Task description → A word-for-word retyping of the listing is the goal.

Data to use →
* * *
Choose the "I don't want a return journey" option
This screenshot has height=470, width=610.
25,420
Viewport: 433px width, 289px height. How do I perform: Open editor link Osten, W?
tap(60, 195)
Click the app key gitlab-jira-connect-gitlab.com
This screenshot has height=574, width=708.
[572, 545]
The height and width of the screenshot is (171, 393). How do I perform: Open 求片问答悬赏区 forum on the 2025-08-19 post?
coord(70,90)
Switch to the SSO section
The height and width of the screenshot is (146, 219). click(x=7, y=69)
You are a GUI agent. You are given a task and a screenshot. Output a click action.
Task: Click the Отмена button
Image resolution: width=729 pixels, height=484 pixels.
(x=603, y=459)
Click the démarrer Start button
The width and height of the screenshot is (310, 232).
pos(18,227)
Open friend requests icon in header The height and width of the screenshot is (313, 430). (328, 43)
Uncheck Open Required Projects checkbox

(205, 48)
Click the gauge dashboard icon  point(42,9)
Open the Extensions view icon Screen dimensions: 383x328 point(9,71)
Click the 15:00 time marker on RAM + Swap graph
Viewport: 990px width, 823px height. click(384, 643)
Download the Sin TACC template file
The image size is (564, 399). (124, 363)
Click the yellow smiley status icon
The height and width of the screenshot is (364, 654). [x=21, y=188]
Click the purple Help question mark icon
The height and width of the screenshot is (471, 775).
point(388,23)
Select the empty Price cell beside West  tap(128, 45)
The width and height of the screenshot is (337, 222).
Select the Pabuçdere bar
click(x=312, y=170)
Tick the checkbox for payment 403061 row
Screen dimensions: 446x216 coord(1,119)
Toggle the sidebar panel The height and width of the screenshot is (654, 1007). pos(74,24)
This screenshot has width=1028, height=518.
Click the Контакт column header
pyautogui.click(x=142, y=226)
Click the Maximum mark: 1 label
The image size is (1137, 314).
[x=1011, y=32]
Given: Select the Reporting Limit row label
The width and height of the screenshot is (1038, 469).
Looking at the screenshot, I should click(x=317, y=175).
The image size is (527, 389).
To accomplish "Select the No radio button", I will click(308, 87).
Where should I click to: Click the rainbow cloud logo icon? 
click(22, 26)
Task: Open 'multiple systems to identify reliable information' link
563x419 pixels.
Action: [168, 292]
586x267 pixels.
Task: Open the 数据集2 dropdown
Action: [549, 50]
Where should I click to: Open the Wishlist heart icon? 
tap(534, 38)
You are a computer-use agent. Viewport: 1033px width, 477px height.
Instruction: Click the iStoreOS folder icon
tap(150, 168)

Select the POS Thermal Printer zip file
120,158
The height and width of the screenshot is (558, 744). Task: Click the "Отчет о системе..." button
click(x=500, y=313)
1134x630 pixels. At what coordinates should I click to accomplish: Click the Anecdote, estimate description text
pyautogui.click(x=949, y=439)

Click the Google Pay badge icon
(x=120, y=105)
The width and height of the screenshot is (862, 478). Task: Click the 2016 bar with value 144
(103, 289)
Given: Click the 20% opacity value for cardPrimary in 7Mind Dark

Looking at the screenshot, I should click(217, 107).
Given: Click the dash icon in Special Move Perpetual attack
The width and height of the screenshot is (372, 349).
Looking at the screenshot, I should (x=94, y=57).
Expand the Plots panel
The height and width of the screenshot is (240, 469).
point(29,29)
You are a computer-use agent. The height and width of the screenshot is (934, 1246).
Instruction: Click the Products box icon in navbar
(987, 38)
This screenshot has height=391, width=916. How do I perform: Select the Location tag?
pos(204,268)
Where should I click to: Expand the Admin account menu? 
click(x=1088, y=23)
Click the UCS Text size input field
* * *
Solved exercise →
Choose the "I don't want a return journey" option
This screenshot has height=470, width=610.
25,420
Viewport: 433px width, 289px height. How do I perform: Open editor link Osten, W?
tap(60, 195)
Click the app key gitlab-jira-connect-gitlab.com
This screenshot has height=574, width=708.
[572, 545]
The height and width of the screenshot is (171, 393). How do I perform: Open 求片问答悬赏区 forum on the 2025-08-19 post?
coord(70,90)
Switch to the SSO section
The height and width of the screenshot is (146, 219). click(x=7, y=69)
You are a GUI agent. You are given a task and a screenshot. Output a click action.
Task: Click the Отмена button
Image resolution: width=729 pixels, height=484 pixels.
(x=603, y=459)
Click the démarrer Start button
The width and height of the screenshot is (310, 232).
pos(18,227)
Open friend requests icon in header The height and width of the screenshot is (313, 430). (328, 43)
Uncheck Open Required Projects checkbox

(205, 48)
Click the gauge dashboard icon  point(42,9)
Open the Extensions view icon Screen dimensions: 383x328 point(9,71)
Click the 15:00 time marker on RAM + Swap graph
Viewport: 990px width, 823px height. click(384, 643)
Download the Sin TACC template file
The image size is (564, 399). (124, 363)
Click the yellow smiley status icon
The height and width of the screenshot is (364, 654). [x=21, y=188]
Click the purple Help question mark icon
The height and width of the screenshot is (471, 775).
point(388,23)
Select the empty Price cell beside West  tap(128, 45)
The width and height of the screenshot is (337, 222).
Select the Pabuçdere bar
click(x=312, y=170)
Tick the checkbox for payment 403061 row
Screen dimensions: 446x216 coord(1,119)
Toggle the sidebar panel The height and width of the screenshot is (654, 1007). pos(74,24)
This screenshot has width=1028, height=518.
Click the Контакт column header
pyautogui.click(x=142, y=226)
Click the Maximum mark: 1 label
The image size is (1137, 314).
[x=1011, y=32]
Given: Select the Reporting Limit row label
The width and height of the screenshot is (1038, 469).
Looking at the screenshot, I should click(x=317, y=175).
The image size is (527, 389).
To accomplish "Select the No radio button", I will click(308, 87).
Where should I click to: Click the rainbow cloud logo icon? 
click(22, 26)
Task: Open 'multiple systems to identify reliable information' link
563x419 pixels.
Action: [168, 292]
586x267 pixels.
Task: Open the 数据集2 dropdown
Action: [549, 50]
Where should I click to: Open the Wishlist heart icon? 
tap(534, 38)
You are a computer-use agent. Viewport: 1033px width, 477px height.
Instruction: Click the iStoreOS folder icon
tap(150, 168)

Select the POS Thermal Printer zip file
120,158
The height and width of the screenshot is (558, 744). Task: Click the "Отчет о системе..." button
click(x=500, y=313)
1134x630 pixels. At what coordinates should I click to accomplish: Click the Anecdote, estimate description text
pyautogui.click(x=949, y=439)

Click the Google Pay badge icon
(x=120, y=105)
The width and height of the screenshot is (862, 478). Task: Click the 2016 bar with value 144
(103, 289)
Given: Click the 20% opacity value for cardPrimary in 7Mind Dark

Looking at the screenshot, I should click(217, 107).
Given: Click the dash icon in Special Move Perpetual attack
The width and height of the screenshot is (372, 349).
Looking at the screenshot, I should (x=94, y=57).
Expand the Plots panel
The height and width of the screenshot is (240, 469).
point(29,29)
You are a computer-use agent. The height and width of the screenshot is (934, 1246).
Instruction: Click the Products box icon in navbar
(987, 38)
This screenshot has height=391, width=916. How do I perform: Select the Location tag?
pos(204,268)
Where should I click to: Expand the Admin account menu? 
click(x=1088, y=23)
Click the UCS Text size input field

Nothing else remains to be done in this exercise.